When I include the header file in my .cpp file (#include "myinterface.h") I have no errors. However, when I call my function (::LaunchApp(exePath);), I a linker error.

Error

Undefined symbols for architecture i386:
  "LaunchApp(CAtlString)", referenced from:
      myCppFile::myCppFunction() const in myCppFile.o
ld: symbol(s) not found for architecture i386

Any ideas? I think it must be an obvious mistake for a Mac developer but I'm a bit new still with Mac programming. Any help is appreciated.

Was it helpful?

Solution

Objective-C++ doesn't interoperate this way. -(BOOL)LaunchApp:(CAtlString)exePath is declaring an instance method on an Objective-C class.

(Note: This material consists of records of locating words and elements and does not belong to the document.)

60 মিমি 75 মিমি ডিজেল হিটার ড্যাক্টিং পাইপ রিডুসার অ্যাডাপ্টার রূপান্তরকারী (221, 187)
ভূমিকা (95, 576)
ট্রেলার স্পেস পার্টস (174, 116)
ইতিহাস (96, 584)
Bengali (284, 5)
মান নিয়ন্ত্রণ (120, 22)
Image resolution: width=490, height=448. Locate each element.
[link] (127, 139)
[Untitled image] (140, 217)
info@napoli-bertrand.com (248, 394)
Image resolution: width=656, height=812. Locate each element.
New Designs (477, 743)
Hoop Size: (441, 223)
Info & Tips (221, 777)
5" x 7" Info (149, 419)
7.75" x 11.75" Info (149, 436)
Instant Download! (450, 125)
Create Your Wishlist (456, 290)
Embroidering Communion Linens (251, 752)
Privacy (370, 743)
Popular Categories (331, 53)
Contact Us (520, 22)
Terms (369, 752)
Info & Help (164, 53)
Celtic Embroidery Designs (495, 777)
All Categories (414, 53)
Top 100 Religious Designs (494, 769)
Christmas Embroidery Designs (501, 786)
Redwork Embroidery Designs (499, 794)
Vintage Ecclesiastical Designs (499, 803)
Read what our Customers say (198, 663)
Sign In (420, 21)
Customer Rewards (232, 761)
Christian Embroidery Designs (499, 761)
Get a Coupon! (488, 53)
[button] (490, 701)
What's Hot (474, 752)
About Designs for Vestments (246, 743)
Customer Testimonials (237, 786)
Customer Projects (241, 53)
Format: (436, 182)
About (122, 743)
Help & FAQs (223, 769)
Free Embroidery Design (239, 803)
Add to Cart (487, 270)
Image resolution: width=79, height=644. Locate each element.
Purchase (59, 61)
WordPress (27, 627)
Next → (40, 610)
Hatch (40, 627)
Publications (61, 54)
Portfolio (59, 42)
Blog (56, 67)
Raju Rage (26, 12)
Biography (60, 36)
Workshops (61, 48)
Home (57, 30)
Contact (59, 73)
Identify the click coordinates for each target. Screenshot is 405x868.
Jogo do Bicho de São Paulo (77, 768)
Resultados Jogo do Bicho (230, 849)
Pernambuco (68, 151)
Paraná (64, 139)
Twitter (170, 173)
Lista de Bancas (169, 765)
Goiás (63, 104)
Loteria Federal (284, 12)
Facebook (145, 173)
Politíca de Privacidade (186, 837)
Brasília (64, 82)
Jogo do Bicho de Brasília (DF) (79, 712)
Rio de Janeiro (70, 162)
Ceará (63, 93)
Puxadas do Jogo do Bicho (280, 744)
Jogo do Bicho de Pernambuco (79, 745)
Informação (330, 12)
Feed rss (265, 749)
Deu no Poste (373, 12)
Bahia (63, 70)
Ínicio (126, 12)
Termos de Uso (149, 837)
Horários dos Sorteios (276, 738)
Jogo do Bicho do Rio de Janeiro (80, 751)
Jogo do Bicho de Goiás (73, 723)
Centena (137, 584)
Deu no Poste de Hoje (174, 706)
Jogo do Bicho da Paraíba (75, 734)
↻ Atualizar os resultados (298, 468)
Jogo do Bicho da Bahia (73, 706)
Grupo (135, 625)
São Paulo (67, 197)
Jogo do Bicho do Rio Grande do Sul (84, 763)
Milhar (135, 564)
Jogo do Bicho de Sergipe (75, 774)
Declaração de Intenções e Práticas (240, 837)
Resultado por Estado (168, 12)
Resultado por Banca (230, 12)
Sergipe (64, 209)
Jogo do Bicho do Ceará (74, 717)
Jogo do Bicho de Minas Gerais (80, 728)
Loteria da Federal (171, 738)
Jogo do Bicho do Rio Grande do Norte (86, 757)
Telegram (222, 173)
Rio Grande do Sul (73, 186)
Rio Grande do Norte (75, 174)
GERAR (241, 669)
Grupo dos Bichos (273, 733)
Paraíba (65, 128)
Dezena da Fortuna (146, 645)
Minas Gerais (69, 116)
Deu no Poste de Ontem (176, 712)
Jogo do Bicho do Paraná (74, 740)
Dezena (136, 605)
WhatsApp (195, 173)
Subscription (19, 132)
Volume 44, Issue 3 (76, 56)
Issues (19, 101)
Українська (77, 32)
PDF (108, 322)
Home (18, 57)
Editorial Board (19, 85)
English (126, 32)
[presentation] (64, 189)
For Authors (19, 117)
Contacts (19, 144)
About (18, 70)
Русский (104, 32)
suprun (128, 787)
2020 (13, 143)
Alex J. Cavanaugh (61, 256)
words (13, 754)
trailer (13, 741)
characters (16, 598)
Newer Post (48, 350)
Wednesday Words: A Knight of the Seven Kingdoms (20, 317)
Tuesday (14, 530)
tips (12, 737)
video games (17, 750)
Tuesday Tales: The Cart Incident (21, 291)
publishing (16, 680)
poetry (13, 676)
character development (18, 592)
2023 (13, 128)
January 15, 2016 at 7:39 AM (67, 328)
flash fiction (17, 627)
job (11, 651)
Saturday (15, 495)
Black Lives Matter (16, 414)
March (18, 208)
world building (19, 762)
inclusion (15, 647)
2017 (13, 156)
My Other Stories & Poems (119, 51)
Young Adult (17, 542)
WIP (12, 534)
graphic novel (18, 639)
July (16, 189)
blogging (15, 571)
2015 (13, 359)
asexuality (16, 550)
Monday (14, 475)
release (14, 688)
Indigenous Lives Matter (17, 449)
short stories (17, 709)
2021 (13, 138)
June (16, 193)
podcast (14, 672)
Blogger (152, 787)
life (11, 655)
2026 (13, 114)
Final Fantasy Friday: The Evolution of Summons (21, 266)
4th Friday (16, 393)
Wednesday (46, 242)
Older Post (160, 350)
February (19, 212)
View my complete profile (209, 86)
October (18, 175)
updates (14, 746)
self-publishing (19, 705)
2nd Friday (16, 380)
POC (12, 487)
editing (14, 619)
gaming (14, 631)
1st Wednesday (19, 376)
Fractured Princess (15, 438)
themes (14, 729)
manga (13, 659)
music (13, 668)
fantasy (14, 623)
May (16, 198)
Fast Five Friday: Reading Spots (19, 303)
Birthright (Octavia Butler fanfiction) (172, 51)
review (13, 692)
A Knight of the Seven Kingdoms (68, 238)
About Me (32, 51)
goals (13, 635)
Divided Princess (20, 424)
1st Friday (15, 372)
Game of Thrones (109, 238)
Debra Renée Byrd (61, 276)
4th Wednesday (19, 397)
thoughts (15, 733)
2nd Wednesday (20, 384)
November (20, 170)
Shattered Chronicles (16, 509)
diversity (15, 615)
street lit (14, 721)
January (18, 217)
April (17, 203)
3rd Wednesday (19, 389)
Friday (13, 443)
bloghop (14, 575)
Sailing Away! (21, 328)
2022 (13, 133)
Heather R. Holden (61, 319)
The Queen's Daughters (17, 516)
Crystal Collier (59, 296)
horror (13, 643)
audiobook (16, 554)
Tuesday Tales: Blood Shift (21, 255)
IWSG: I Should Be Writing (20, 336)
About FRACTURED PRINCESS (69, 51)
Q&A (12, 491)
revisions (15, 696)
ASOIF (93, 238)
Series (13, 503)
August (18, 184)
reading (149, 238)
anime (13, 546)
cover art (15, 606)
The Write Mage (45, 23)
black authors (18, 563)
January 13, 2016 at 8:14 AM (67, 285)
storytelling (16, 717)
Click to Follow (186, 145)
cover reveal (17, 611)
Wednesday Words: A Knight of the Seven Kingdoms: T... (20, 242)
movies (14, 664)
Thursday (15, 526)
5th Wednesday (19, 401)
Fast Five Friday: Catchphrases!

That method can only ever be called from Objective-C (i.e. .m, .mm) files, and if the method signature includes C++ types (like it does here), then it can only be called from Objective-C++ (.mm) files. Furthermore, -(BOOL)LaunchApp:(CAtlString)exePath is an instance method, and you appear to be calling it as if it were a C++ static/class method, which won't work either.

If you want to wrap your Objective-C class to make it available to straight C++ consumers, you would have to do something like this:

MyLaunchClass.h:

#if __cplusplus
#import <string>
#endif

@interface MyLaunchClass : NSObject

#if __cplusplus
- (BOOL)launchApp: (std::string)str;
#endif

@end

#if __cplusplus

struct WrappedMyLaunchClass
{
    MyLaunchClass* mImpl;

    WrappedMyLaunchClass() : mImpl([[MyLaunchClass alloc] init]) { };

    ~WrappedMyLaunchClass() { mImpl = nil; }; // Assuming ARC here. for non-ARC, [mImpl release]

    bool LaunchApp(std::string str)
    {
        return !![mImpl launchApp:str];
    }
};

#endif

MyLaunchClass.mm:

#import "MyLaunchClass.h"
#import <string>

@implementation MyLaunchClass

- (BOOL)launchApp: (std::string)str
{
    NSLog(@"%s", str.c_str());
    return YES;
}

@end

SomeOtherFile.cpp:

void someOtherFunction()
{
    WrappedMyLaunchClass x;
    x.LaunchApp("foobar");
}

In sum, you are overestimating the interoperability of C++ and Objective-C++. You can think of Objective-C++ as "Objective-C with the addition of the ability to have variables of C++ types and the ability to call C++ code" but not as "an alternate syntax for declaring C++ types."

Caveat Emptor!: This is drastically oversimplifying what would be involved in meaningfully wrapping an Objective-C object in a C++ object. C++'s by-value/by-reference semantics are drastically different from Objective-C's and a naive implementation like this is going to hit all sorts of problems if the C++ object is ever passed by value (i.e. via a copy constructor) etc. I provide the example only to show why what you attempted wouldn't work, not as some kind of general purpose code for wrapping Objective-C objects in C++ objects.